So how do you fight the fake batteries? The easiest method is to consult directly with an Original Equipment Manufacturer (OEM) who can not only guarantee that the battery is genuine, but can also ensure that the best solution is chosen. For example, Accutronics has developed battery solutions that use algorithmic security, an in-built software that keeps devices safe from counterfeits.
Algorithmic security uses a code that is unique to each battery, with a correlating code programmed into host devices. This prevents fake batteries being used with the device without personnel being alerted, eliminating the risk of failure during operation.
It is worth noting that grey market products are not necessarily cheaply produced copycats. They may be recycled components that have been refurbished and branded as new, or even defective parts that the OEM scrapped. For this reason, it is important to form strong working relationships with battery manufacturers.
In avoiding counterfeit batteries, defence businesses also minimise the risk of electromagnetic interference (EMI) in IoT networks. By cutting corners on circuit insulation, electrical isolation and impedance, as well as creepage and clearance distances, counterfeit batteries typically do not meet EMC regulatory standards. As a result, when these batteries are connected to chargers plugged into the mains power supply, it can introduce issues such as voltage fluctuations and radio frequency interference that can affect other telecommunications equipment on the network.
Counteracting this with technologies that provide additional filtering is a key first step, but further issues lie in the design of pre-engineered smart batteries themselves. For all the benefits they can provide, they do contain microprocessors which are a source for radio frequency interference (RFI).

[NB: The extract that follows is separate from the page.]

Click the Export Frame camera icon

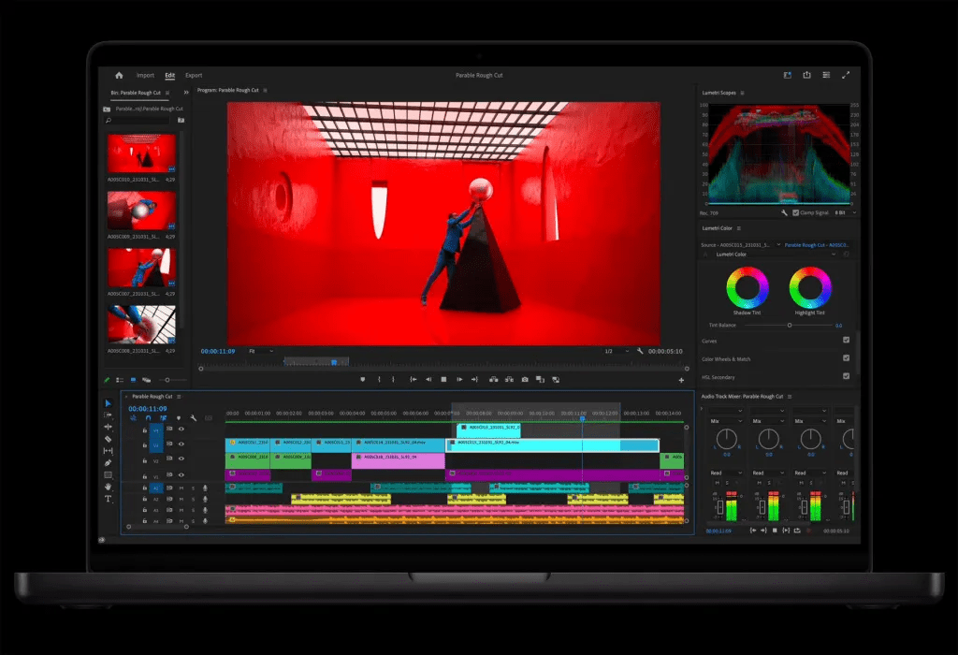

It’s for this reason that OEMs should consult specialists during the design stages, enabling them to provide a bespoke battery solution that meets application requirements while also complying with the latest EMC regulations.
With careful preparation and the right guidance, any military IoT network can come together successfully. By considering the power behind the technology at the right time, the defence industry can work in harmony and unity to achieve its goals.